▶ EXTRAIT À LIRE
La demanderesse invoque, à l’appui de son pourvoi, le moyen unique de cassation annexé au présent arrêt.
Le dossier a été communiqué au procureur général.
Sur le rapport de Mme Champalaune, conseiller, les observations de la SCP Spinosi, avocat de la société Calédonienne de connectivité internationale, de la SCP Piwnica et Molinié, avocat de l’Office des postes et télécommunications de Nouvelle-Calédonie, et l’avis de M. Debacq, avocat général, après débats en l’audience publique du 10 mai 2022 où étaient présents Mme Mouillard, président, Mme Champalaune, conseiller rapporteur, Mme Darbois, conseiller doyen, Mmes Poillot-Peruzzetto, Michel-Amsellem, conseillers, M. Blanc, Mmes Comte, Bessaud, Bellino, M. Regis, conseillers référendaires, M. Debacq, avocat général, et Mme Labat, greffier de chambre,
la chambre commerciale, financière et économique de la Cour de cassation, composée, en application de l’article R. 431-5 du code de l’organisation judiciaire, des président et conseillers précités, après en avoir délibéré conformément à la loi, a rendu le présent arrêt.

▶ CONSIGNES
1) Répondez aux questions suivantes sur l'extrait de l'arrêt de la Cour de cassation.
(a) À qui le dossier a-t-il été communiqué ?
(b) À quelle date les débats ont-ils eu lieu en audience publique ?
(c) Quelle chambre de la Cour de cassation a rendu l'arrêt ?
2) Continuez l'extrait de l'arrêt de la Cour de cassation à partir de sa dernière phrase.

▶ LISTE DES ITEMS
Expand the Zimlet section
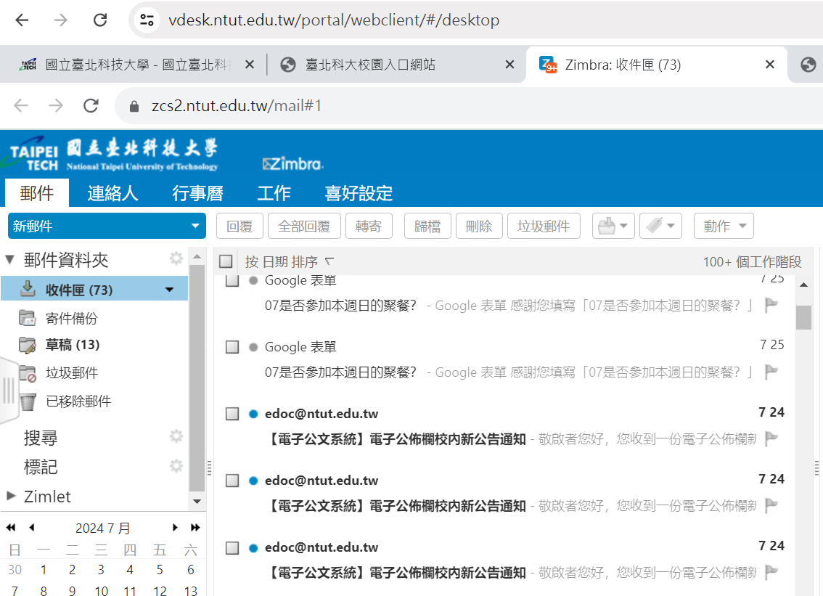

* * *

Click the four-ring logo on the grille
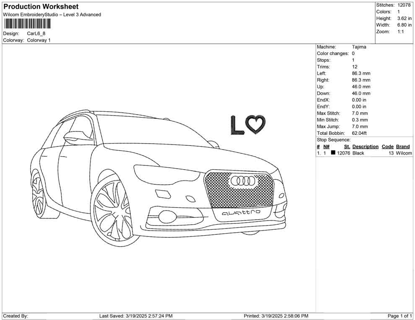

▶ ENSEMBLE DES RÉPONSES
1)
(a) Au procureur général.
(b) Le 10 mai 2022.
(c) La chambre commerciale, financière et économique.

2)
Faits et procédure
1. Selon l’arrêt attaqué (Paris, 29 octobre 2020), l’Office des postes et télécommunications de Nouvelle-Calédonie (l’OPT-NC), opérateur historique, exploite un câble sous-marin reliant la Nouvelle-Calédonie à l’Australie, qui assure la connexion au réseau mondial et aux opérateurs distants afin de permettre les communications électroniques de longue distance. L’OPT-NC donne accès à son réseau, comportant notamment ce câble, à travers des offres tarifaires soumises à l’approbation du gouvernement de la Nouvelle-Calédonie.
2. La société Hawaïki est propriétaire d’un câble sous-marin qui relie les Etats-Unis à l’Australie et à la Nouvelle-Zélande. Désireuse d’installer par l’intermédiaire de sa filiale, la société Calédonienne de connectivité internationale (la SCCI), un câble sous-marin reliant la Nouvelle-Calédonie à son câble existant, la société Hawaïki a sollicité, au cours de l’année 2019, les autorisations nécessaires à sa construction, en vue de proposer une offre de service alternative à l’offre « liaison internationale » de l’OPT-NC, destinée notamment aux fournisseurs d’accès à l’internet présents en Nouvelle-Calédonie.
3. À compter du 1er mars 2020, une nouvelle offre tarifaire dénommée « offre fusionnée », englobant le trafic local et de proximité avec le trafic international, a été établie par l’OPT-NC.
4. Soutenant que cette offre constituait une pratique de vente liée destinée à l’empêcher d’entrer sur le marché des capacités de connectivité internationale haut-débit par câble sous-marin et qu’elle caractérisait un abus, par l’OPT-NC, de sa position dominante sur ce marché, la SCCI a saisi l’Autorité de la concurrence de Nouvelle-Calédonie (l’AC-NC) de deux plaintes, suivies de deux demandes de mesures conservatoires.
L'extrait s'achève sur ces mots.